On the determination of phase boundaries via thermodynamic integration across coexistence regions

TL;DR

This paper explores using thermodynamic integration with pressure equations of state in canonical simulations to accurately locate phase boundaries, especially in metastable regions, demonstrated on the Lennard-Jones model.

Contribution

It introduces a system-size reduction approach to mitigate metastability issues and compares TI's effectiveness in different phase transition regions.

Findings

TI accurately predicts liquid-vapor coexistence.

TI fails in solid-liquid transition, requiring alternative methods.

Smaller systems reduce metastability problems.

Abstract

Specialized Monte Carlo methods are nowadays routinely employed, in combination with thermodynamic integration (TI), to locate phase boundaries of classical many-particle systems. This is especially useful for the fluid-solid transition, where a critical point does not exist and both phases may notoriously go deeply metastable.
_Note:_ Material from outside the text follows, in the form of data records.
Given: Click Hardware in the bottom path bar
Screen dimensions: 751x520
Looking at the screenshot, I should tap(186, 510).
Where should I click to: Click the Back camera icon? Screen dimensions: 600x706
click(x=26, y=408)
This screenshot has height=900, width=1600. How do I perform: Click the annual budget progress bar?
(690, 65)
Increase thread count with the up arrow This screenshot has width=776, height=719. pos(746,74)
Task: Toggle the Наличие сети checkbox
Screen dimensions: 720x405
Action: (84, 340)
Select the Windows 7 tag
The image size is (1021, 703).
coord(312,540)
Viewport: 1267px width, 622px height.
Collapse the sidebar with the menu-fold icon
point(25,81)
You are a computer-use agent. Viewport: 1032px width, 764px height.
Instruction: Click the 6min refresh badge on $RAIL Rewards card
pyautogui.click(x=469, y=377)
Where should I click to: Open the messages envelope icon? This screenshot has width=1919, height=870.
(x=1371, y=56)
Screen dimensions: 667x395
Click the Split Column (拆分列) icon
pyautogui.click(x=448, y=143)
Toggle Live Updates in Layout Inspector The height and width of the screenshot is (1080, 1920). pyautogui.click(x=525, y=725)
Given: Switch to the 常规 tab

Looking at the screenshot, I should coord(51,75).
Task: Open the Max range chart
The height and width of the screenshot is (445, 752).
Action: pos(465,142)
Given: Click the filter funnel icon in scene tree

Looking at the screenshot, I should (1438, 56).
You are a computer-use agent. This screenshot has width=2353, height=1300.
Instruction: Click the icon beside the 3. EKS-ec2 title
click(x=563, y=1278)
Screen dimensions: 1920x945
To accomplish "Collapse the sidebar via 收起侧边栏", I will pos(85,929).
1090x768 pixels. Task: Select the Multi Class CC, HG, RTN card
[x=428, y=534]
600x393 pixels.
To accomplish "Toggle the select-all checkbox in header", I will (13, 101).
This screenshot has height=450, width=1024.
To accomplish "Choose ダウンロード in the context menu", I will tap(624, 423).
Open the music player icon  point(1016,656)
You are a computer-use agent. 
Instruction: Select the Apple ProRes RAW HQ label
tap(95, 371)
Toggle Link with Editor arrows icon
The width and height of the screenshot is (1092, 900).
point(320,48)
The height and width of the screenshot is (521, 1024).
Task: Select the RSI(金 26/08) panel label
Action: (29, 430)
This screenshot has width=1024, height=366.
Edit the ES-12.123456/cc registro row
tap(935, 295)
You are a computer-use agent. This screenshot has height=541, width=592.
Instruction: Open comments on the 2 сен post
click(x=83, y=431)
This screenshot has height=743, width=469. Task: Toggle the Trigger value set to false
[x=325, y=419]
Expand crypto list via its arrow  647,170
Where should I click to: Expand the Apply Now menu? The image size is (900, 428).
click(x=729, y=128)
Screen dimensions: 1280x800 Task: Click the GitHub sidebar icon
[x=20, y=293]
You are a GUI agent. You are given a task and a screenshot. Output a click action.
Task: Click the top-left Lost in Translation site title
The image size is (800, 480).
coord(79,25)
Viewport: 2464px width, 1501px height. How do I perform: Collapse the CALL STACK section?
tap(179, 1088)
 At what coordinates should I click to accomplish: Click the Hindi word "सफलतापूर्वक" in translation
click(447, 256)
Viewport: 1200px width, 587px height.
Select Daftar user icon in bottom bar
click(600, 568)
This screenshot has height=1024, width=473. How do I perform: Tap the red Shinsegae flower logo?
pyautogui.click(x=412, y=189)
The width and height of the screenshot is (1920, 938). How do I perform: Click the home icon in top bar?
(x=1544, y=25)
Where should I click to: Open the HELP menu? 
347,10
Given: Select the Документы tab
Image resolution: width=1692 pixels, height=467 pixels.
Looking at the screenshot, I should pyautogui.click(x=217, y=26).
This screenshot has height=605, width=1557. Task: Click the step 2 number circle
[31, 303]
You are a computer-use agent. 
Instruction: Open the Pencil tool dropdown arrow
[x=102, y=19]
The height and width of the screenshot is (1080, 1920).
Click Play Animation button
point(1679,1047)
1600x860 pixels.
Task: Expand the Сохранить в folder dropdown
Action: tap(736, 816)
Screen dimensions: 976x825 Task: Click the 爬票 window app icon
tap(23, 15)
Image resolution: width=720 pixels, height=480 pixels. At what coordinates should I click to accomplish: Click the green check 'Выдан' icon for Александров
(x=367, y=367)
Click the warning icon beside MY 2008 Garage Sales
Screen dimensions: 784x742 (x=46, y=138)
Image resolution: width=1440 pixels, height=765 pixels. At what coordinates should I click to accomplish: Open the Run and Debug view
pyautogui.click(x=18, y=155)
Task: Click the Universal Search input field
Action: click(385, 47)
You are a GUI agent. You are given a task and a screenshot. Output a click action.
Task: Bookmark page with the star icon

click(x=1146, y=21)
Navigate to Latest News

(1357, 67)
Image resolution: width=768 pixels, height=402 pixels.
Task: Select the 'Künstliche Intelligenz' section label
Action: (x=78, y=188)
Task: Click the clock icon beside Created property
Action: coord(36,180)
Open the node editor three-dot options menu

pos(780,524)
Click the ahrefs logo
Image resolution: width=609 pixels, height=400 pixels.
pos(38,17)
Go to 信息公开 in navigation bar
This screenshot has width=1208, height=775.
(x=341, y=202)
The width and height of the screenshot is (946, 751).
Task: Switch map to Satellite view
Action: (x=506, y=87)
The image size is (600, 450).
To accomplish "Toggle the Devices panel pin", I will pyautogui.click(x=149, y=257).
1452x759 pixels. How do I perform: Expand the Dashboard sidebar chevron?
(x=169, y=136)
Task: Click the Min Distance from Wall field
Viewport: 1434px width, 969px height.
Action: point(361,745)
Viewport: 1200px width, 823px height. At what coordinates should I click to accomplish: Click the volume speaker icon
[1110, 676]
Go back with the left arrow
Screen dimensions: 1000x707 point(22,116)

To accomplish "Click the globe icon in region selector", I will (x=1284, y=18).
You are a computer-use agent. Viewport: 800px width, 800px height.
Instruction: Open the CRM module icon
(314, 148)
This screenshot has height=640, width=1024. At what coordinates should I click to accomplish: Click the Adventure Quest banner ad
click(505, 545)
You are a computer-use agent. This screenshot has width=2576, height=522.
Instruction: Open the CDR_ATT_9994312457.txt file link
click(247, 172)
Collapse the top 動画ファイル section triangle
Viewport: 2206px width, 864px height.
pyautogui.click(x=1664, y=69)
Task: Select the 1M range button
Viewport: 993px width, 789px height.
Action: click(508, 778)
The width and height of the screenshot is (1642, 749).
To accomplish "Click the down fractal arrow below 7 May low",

Using the Lennard-Jones model for demonstration, we hereby investigate on the alternate possibility of tracing reasonably accurate transition lines directly by integrating the pressure equation of state computed in a canonical-ensemble simulation with local moves. The recourse to this method would become a necessity when the stable crystal structure is not known. We show that, rather counterintuitively, metastability problems can be alleviated by reducing (rather than increasing) the size of the system. In particular, the location of liquid-vapor coexistence can exactly be predicted by just TI. On the contrary, TI badly fails in the solid-liquid region, where a better assessment (to within 10\% accuracy) of the coexistence pressure can be made by following the expansion, until melting, of the defective solid which has previously emerged from the decay of the metastable liquid.